▶ **PROBLEM TO WORK ON**
What is needed is an exact copy of the lines in the listing below, from the one with "Writing & Publishing (29, 2187)" up to and including the one with "Cryptocurrency (24, 1756)", with no other lines.

▶ **INFORMATION PROVIDED**
━━━━━━━━

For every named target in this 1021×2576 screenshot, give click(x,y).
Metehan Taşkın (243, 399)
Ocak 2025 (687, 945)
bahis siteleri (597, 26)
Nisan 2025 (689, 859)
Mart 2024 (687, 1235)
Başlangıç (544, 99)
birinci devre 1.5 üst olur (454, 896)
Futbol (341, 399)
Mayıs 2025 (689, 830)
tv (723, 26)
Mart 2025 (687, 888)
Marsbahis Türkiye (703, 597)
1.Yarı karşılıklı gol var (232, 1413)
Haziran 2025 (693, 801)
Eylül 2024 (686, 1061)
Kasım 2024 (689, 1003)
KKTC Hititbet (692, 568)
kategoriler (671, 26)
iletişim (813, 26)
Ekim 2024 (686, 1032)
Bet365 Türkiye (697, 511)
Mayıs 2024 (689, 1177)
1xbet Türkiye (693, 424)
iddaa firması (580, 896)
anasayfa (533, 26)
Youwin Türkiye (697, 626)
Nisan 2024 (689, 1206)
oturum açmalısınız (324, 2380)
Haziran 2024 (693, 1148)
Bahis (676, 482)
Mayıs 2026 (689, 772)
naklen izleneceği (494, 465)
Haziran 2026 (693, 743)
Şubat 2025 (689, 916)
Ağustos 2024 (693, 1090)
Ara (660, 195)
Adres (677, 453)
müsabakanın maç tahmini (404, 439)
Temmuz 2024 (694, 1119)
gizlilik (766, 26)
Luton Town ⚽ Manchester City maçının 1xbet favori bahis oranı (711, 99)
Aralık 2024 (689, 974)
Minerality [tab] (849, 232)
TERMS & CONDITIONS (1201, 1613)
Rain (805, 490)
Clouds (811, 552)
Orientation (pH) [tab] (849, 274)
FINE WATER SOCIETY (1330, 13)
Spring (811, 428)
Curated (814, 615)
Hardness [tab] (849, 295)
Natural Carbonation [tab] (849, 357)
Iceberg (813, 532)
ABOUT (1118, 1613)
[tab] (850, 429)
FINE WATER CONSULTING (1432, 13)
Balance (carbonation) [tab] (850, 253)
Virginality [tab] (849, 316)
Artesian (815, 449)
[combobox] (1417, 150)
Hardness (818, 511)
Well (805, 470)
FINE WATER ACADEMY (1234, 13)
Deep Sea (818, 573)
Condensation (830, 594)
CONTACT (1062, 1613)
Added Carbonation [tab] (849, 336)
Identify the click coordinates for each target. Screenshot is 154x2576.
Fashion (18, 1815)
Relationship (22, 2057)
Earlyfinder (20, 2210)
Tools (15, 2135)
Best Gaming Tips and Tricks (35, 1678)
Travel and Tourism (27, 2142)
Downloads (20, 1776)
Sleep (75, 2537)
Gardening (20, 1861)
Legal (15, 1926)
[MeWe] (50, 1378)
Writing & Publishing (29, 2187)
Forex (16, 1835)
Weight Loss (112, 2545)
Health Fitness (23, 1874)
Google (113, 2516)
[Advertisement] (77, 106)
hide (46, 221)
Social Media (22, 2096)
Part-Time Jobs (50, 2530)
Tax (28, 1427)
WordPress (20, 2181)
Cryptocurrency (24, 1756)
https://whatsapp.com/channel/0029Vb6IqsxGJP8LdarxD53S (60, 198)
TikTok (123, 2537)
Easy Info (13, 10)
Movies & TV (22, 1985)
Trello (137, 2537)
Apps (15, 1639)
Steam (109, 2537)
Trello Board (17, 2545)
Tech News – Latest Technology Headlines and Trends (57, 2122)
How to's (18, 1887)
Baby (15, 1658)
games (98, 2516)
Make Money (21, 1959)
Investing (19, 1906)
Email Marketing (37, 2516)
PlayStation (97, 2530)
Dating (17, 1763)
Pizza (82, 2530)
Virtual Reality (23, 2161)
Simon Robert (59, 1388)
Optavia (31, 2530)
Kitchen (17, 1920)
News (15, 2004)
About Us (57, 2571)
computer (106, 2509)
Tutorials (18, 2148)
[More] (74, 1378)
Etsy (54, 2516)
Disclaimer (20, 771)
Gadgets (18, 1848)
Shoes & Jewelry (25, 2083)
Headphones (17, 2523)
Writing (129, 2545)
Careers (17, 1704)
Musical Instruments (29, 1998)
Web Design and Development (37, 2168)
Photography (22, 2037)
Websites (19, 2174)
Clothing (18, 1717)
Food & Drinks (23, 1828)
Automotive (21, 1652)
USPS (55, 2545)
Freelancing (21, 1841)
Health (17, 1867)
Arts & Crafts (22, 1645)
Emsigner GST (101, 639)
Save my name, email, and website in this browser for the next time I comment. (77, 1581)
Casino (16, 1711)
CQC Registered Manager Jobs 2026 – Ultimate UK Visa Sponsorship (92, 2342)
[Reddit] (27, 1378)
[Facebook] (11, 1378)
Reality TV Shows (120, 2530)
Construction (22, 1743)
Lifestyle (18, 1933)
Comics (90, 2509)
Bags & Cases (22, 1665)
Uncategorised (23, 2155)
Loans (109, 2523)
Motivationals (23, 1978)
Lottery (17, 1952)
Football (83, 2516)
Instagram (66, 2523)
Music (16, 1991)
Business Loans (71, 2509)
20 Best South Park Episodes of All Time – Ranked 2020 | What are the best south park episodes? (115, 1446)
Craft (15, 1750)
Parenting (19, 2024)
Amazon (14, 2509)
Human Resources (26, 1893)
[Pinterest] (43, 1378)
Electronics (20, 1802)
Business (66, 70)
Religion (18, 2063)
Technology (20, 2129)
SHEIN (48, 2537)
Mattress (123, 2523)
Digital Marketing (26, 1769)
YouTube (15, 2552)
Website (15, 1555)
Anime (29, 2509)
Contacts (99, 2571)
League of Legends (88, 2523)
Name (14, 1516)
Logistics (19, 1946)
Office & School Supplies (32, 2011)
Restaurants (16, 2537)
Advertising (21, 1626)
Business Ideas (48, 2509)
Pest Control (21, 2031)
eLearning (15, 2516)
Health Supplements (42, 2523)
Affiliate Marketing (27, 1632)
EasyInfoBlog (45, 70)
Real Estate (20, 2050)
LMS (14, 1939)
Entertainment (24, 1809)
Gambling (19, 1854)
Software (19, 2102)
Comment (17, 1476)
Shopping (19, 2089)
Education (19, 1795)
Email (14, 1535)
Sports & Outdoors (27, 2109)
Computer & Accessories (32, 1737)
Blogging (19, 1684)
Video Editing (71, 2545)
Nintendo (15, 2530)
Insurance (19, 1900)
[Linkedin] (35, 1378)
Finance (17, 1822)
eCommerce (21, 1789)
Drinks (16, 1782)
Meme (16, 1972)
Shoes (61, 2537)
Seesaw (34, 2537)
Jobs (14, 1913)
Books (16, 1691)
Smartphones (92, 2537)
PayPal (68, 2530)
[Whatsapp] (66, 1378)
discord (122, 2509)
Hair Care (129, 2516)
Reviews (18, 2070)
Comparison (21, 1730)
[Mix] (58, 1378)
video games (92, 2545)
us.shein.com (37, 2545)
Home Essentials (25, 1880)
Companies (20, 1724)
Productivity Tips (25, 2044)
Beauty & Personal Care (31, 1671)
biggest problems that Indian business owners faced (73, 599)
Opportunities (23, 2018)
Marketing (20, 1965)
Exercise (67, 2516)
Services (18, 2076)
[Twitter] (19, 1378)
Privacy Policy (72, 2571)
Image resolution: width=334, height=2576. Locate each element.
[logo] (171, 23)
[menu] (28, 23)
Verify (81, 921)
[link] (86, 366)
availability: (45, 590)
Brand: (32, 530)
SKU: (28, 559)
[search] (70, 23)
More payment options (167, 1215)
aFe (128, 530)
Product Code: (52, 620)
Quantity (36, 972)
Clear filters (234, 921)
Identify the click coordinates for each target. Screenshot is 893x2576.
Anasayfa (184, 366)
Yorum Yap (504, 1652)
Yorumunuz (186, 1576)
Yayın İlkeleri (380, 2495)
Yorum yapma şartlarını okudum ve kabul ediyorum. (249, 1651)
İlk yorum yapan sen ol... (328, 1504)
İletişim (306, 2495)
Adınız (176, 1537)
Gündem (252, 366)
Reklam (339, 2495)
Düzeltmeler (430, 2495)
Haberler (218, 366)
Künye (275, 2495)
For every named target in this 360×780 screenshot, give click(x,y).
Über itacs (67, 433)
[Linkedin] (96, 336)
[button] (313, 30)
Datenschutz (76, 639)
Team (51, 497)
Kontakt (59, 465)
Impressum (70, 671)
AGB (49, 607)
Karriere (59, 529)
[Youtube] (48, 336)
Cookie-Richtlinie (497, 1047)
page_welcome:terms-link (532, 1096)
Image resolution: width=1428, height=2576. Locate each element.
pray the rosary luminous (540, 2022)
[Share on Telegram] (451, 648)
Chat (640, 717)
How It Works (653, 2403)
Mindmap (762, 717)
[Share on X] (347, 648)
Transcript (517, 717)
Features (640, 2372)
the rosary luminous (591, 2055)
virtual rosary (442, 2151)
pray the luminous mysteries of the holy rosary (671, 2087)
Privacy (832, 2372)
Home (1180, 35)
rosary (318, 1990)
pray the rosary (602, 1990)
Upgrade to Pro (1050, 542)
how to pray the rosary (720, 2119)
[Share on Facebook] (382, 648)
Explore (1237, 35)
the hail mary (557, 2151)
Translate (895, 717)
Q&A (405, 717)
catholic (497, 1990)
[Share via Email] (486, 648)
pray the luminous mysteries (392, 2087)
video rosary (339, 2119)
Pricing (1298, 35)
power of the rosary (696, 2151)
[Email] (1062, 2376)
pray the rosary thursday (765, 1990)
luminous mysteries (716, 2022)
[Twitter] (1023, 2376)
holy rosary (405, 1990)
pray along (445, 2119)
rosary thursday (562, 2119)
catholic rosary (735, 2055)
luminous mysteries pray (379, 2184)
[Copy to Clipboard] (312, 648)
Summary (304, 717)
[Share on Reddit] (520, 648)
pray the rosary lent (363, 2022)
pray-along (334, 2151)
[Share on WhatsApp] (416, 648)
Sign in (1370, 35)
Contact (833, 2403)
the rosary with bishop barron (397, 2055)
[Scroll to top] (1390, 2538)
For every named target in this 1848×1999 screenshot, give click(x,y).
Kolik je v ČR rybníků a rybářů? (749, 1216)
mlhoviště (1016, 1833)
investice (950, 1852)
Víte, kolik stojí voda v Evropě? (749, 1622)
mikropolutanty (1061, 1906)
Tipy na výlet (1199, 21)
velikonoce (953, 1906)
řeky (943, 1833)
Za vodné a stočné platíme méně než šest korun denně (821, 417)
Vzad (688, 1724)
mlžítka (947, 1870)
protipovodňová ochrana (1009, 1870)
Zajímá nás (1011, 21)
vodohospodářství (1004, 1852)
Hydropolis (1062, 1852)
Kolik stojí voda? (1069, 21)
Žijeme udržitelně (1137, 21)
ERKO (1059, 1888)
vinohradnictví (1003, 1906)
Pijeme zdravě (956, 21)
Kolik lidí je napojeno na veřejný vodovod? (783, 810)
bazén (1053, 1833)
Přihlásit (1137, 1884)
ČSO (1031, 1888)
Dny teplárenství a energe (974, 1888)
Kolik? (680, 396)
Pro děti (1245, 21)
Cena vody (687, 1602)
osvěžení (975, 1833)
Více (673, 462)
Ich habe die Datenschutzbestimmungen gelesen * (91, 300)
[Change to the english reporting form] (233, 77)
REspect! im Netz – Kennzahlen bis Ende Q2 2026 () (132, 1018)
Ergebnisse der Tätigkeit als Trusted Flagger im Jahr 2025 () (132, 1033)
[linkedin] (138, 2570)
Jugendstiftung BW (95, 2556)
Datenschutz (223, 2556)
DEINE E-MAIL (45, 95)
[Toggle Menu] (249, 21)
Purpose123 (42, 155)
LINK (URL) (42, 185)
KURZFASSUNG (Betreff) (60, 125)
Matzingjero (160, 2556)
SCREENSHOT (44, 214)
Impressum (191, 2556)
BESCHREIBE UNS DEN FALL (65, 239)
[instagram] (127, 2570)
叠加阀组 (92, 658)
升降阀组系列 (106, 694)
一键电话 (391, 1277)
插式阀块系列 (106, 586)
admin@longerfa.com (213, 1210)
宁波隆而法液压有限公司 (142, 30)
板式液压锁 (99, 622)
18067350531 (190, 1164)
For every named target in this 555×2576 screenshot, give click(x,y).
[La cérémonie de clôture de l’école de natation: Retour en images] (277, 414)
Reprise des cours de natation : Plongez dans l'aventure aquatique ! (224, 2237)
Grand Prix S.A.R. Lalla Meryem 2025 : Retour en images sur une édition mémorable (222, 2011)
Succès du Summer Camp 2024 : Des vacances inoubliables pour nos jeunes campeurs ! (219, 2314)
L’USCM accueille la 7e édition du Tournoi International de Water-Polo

━━━━━━━━

▶ **SOLUTION FOR THIS EXERCISE**
Writing & Publishing (29, 2187)
Forex (16, 1835)
Weight Loss (112, 2545)
Health Fitness (23, 1874)
Google (113, 2516)
[Advertisement] (77, 106)
hide (46, 221)
Social Media (22, 2096)
Part-Time Jobs (50, 2530)
Tax (28, 1427)
WordPress (20, 2181)
Cryptocurrency (24, 1756)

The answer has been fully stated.